● Ausgewählter Auszug
◇ ◇ ◇ ◇ ◇

Pflegekräfte schicken Brandbrief an Regierung

Stuttgart - "Jetzt handeln - Klatschen reicht uns nicht!" - unter diesem Motto fordern fast 300 Arbeitnehmervertreter des Sozial- und Gesundheitswesens im Südwesten von der Landesregierung eine Prämie von 500 Euro im Monat.

Eine Krankenschwester hält einen Ohrthermometer in der Hand. (Symbolbild)
Eine Krankenschwester hält einen Ohrthermometer in der Hand. (Symbolbild)  © Sebastian Kahnert/dpa-Zentralbild/dpa

Vor allem aber soll ihr Bereich auch nach der Corona-Pandemie nicht vergessen, sondern Arbeitsbedingungen und Einkommen verbessert werden. "Die Pandemie legt die Mängel schonungslos offen", sagte Verdi-Bezirksleiter Martin Gross am Donnerstag in Stuttgart

Man sehe wie unter einem Brennglas die Probleme des Gesundheitswesens. Die Folgen seien schlimm für alle.

◇ ◇ ◇ ◇ ◇

● Aufgabenliste
[1] Welche Prämie pro Monat fordern die Arbeitnehmervertreter im Artikel über den Brandbrief der Pflegekräfte von der Landesregierung?
[2] Ändere im Artikel über den Brandbrief der Pflegekräfte den Abschnitt, der mit „Vor allem aber“ anfängt und bis „schlimm für alle.“ reicht: Setze dort „Vergrößerungsglas“ statt „Brennglas“ ein.

● Gesammelte Dateneinträge
◇ ◇ ◇ ◇ ◇

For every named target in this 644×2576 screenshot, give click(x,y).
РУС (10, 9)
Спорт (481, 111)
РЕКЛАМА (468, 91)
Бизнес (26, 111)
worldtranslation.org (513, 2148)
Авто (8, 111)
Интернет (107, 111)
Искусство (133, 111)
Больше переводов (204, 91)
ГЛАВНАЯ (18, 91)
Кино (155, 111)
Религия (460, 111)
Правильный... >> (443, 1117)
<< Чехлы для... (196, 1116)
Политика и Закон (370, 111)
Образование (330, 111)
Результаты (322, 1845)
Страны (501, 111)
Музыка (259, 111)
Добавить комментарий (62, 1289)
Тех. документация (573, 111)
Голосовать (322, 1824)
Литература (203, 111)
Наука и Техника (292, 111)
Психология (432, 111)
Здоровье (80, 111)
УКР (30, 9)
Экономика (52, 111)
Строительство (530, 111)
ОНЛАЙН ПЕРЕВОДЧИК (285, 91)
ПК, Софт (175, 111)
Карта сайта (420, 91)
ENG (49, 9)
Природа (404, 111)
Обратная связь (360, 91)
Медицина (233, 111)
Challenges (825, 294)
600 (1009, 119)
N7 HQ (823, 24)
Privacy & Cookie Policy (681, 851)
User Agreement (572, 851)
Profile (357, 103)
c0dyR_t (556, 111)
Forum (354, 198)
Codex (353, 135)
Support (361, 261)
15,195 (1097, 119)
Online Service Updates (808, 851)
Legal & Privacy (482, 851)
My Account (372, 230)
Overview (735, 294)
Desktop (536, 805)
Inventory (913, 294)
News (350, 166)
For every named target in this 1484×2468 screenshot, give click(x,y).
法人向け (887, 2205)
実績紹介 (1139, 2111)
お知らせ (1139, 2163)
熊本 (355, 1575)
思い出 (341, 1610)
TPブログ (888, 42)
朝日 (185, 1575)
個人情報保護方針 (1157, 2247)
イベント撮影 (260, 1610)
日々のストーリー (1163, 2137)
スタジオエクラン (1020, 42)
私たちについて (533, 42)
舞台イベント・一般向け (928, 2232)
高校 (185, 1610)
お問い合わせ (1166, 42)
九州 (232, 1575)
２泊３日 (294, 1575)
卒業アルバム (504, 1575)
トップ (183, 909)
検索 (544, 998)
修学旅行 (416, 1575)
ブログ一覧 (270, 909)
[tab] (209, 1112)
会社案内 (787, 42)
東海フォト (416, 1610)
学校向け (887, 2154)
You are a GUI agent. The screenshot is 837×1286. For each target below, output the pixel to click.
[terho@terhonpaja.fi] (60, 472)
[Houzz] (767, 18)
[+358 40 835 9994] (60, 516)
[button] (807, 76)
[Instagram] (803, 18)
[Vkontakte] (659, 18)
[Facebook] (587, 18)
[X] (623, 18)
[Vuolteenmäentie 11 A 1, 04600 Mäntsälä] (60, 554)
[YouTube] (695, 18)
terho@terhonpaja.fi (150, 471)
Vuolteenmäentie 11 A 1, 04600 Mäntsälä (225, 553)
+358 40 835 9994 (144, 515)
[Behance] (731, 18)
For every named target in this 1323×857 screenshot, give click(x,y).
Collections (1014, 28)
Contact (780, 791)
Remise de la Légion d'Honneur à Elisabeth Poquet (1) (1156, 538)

◇ ◇ ◇ ◇ ◇

● Antworten
[1] Eine Prämie von 500 Euro im Monat.

[2]
Vor allem aber soll ihr Bereich auch nach der Corona-Pandemie nicht vergessen, sondern Arbeitsbedingungen und Einkommen verbessert werden. "Die Pandemie legt die Mängel schonungslos offen", sagte Verdi-Bezirksleiter Martin Gross am Donnerstag in Stuttgart

Man sehe wie unter einem Vergrößerungsglas die Probleme des Gesundheitswesens. Die Folgen seien schlimm für alle.